犬猫の薬と人間用の薬は何が違うの?(動物病院の薬)

人間の薬 動物の薬 違い 

 今回のテーマは「犬に使える人間の薬」はあるのかというものです。

 意外と思われるかもしれませんが、実は「動物病院で使われるお薬のほとんどが人間用のお薬です。動物専用医薬品は恐らく2割もないと思います。代表的な動物専用医薬品はフィラリア予防薬やノミダニ予防・駆除薬、ワクチンなどでしょうか。最近ではペットの高齢化により心臓のお薬などはほとんど動物用を選べるようになってきました。

なぜ動物病院で人間用のお薬を使っているの?

もちろん、ペットの治療に動物用医薬品を使うのがベストではあります。しかし、同じ動物ですからペットもヒトも、治療に必要なお薬が同じ成分であることが少なくありません。

同じ成分ですので、製薬会社がわざわざ動物薬の認可を取るために莫大なコストをかけてヒト用・ペット用に分けて開発、製品化するメリットがないのです。

もし、動物用専用の薬しか使ってはいけないことになると、人間と同じ病気もたくさん発生していますから、8割くらいの病気が治療したくても薬がないという理由で治療できなくなってしまうかもしれません。

また、動物薬には犬猫用のものしかありませんので、残念ながらウサギとフェレット用のお薬は国内では製造されていません。

動物用の薬

人間の血圧のお薬である「チバセン」という名前のお薬の成分はベナゼプリルですが、動物用は「フォルテコール」という製品名で発売されています。また、白内障の人体薬で「カタリン点眼」というものがありますが犬用は同成分で「ライトクリーン」という名前で発売されています。

同じ成分でも動物用として発売するためには動物用のお薬の認可を改めて取る必要があります。多大なコストと時間がかかるため、特にペット用として需要があるもから製造発売される傾向があります。そして、同じ成分ならジェネリック医薬品を含め圧倒的に人体薬の方が安く流通しています。

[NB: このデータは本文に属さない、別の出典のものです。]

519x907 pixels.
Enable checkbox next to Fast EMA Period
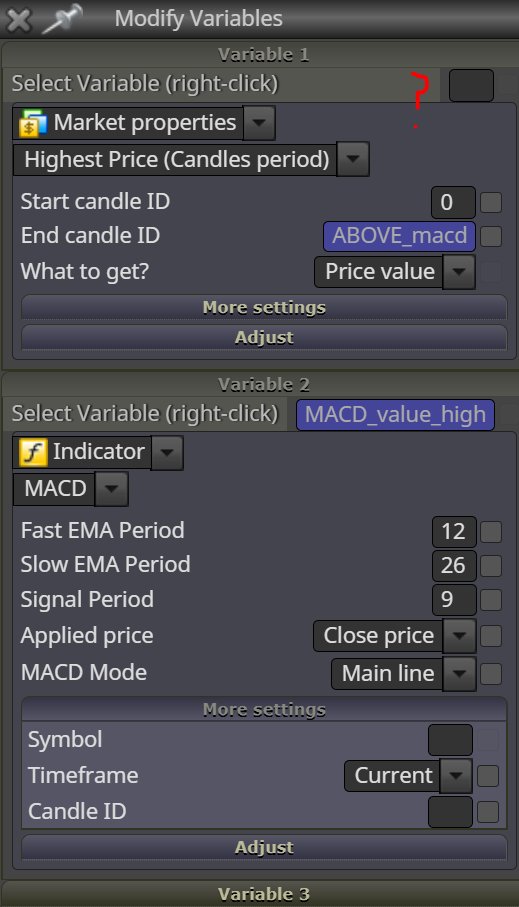click(491, 532)
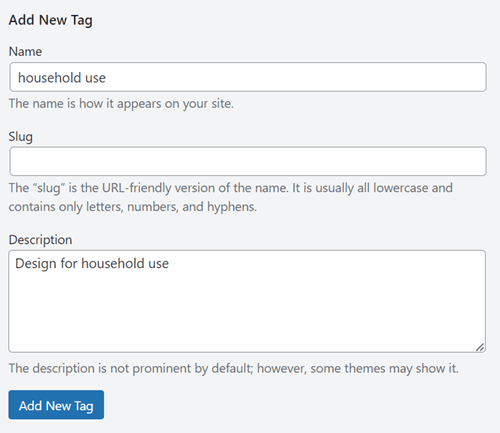Viewport: 500px width, 433px height.
Task: Click the Slug field label
Action: point(21,137)
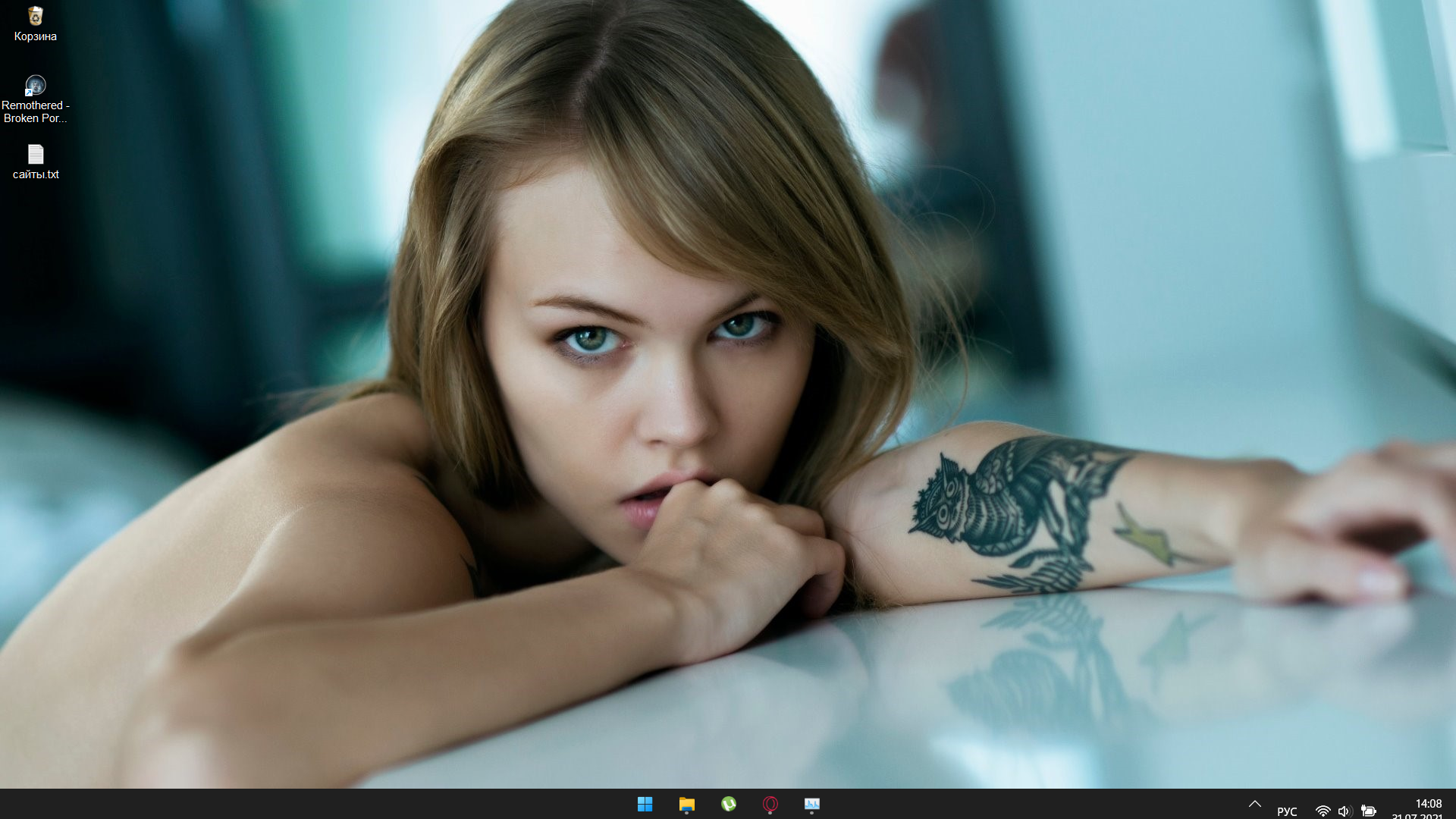Click the Remothered - Broken Por... label
Viewport: 1456px width, 819px height.
tap(35, 111)
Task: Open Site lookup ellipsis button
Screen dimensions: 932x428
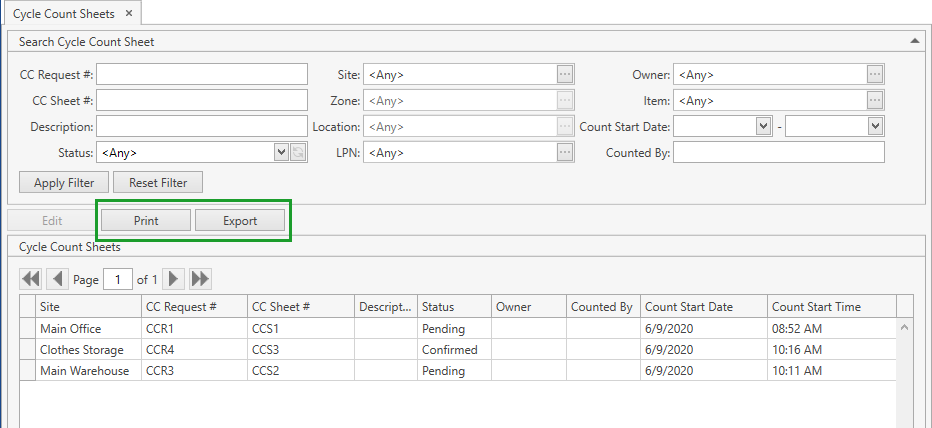Action: point(565,74)
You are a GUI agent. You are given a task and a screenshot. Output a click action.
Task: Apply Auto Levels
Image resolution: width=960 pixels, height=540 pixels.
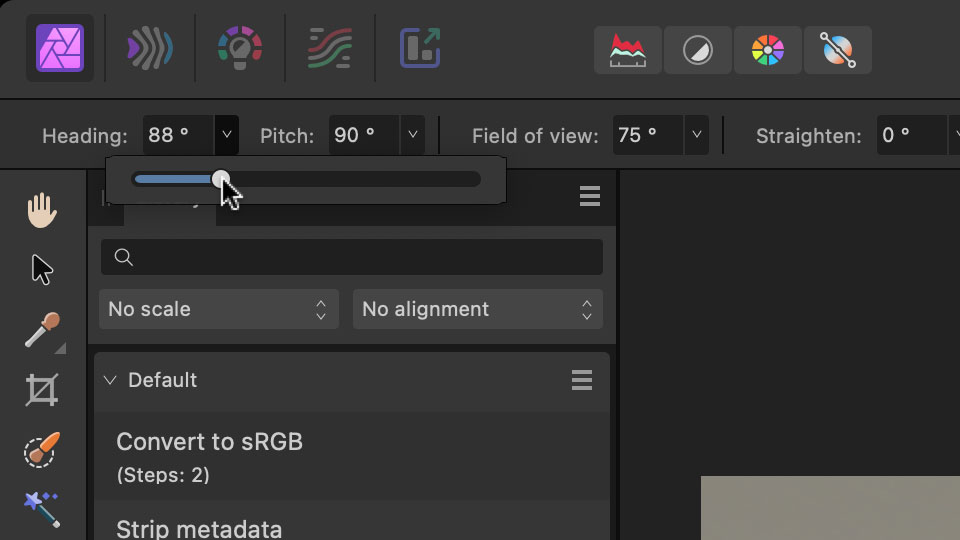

動物用のものがあれば動物用のものを優先して使うのが望ましいですが、同時にコストが上がることによって同じお薬の成分でも飼い主さんの負担が大きくなる場合があります。そのような場合、治療コストを考えて動物用を使うか、人間のジェネリック医薬品を使用するか飼い主様に決めていただくこともあります(最近では動物用薬でもジェネリック医薬品が発売されるようになってきました)。

それならば人間用の風邪薬を飲ませてもいいの?

いくら人間と同じ薬だからと言って、勝手にご自身のお薬を飲ませたりは絶対にしないでください。私たちは、動物用のお薬の量を計算して処方しています。安易に、人間の体重の何分の一だからと計算したものを与えてしまうと、全く効かないか重大な中毒を起こす危険性もあります。特に猫は人間や犬と比べて薬物に対しての代謝能力が低いので注意が必要です。

当院では、人間の薬局を見習ってお薬の副作用等も記載した薬情(薬剤情報提供書)をお薬の処方時にお渡ししております。もしお気づきの点がございましたら遠慮なくご相談ください。